Gary Barwin
Gary Barwin is a writer, composer, and multidisciplinary artist and the author of 21 books of poetry, fiction and books for children. His novel Yiddish for Pirates won the 2017 Leacock Medal for Humour, the Canadian Jewish Literary Award for Fiction and was a Scotiabank Giller Prize and Governor General’s Award finalist. His latest poetry collection is No TV for Woodpeckers. His work has appeared widely in journals, including Poetry (Chicago), The Walrus, Granta, and Readers’ Digest. A finalist for the National Magazine Awards (Poetry), he is a three-time recipient of Hamilton Poetry Book of the Year, has also received the Hamilton Arts Award for Literature and has co-won the bpNichol Chapbook Award and the K.M. Hunter Arts Award. He is one of the judges for the 2017 CBC Poetry Prize. He has taught creative writing at a number of colleges and universities and currently teaches writing to at-risk youth in Hamilton through the ArtForms program.

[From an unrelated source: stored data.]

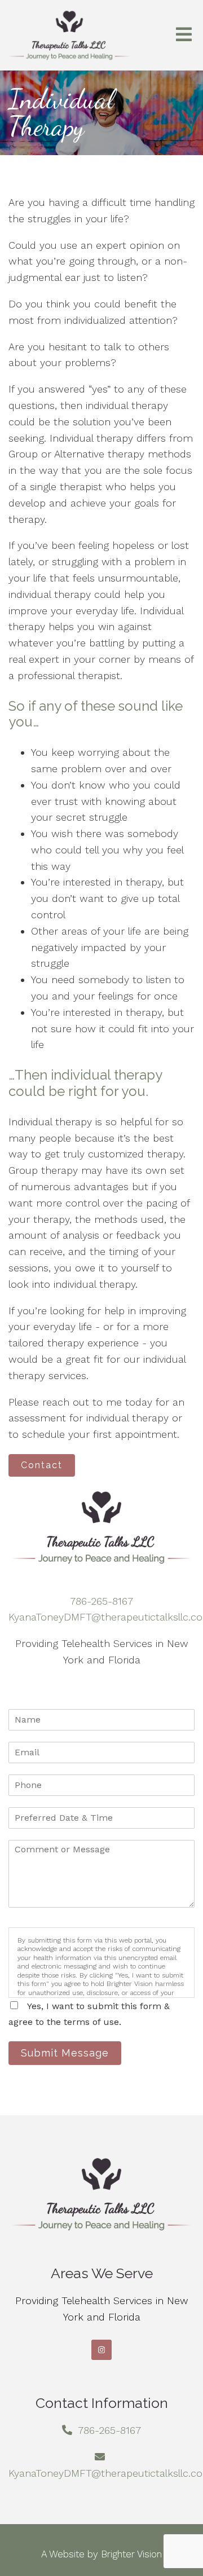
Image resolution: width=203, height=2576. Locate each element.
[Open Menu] (184, 35)
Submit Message (65, 2053)
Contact (42, 1465)
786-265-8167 (101, 1601)
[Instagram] (101, 2350)
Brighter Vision (131, 2554)
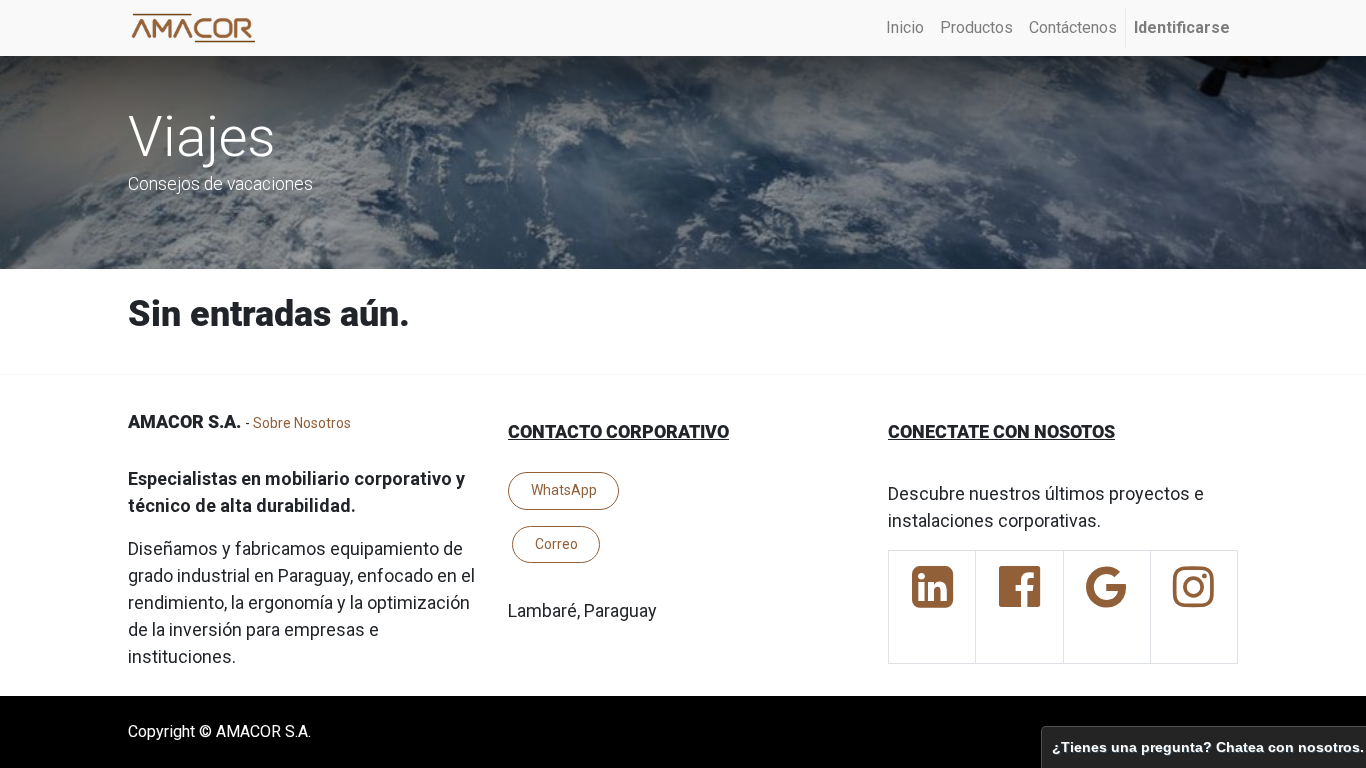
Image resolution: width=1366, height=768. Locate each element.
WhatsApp (564, 490)
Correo (556, 544)
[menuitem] (905, 28)
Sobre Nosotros (302, 423)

His writing has been published in hundreds of magazine and journals and his writing, music, media works and visuals have been presented and broadcast internationally.
His interactive writing installation using old typewriters and guitar processors was featured during 2016-2017 at the Art Gallery of Hamilton and his visual and textual work has been featured in several art exhibitions. A PhD in music composition, Barwin has been Writer-in-Residence at Western University and Young Voices E-Writer-in-Residence at the Toronto Public Library and is 2017-2018 writer-in-residence at McMaster University and the Hamilton Public Library.
Born in Northern Ireland to South African parents of Ashenazi descent, Barwin lives in Hamilton, Ontario. He has never been Governor of Louisiana.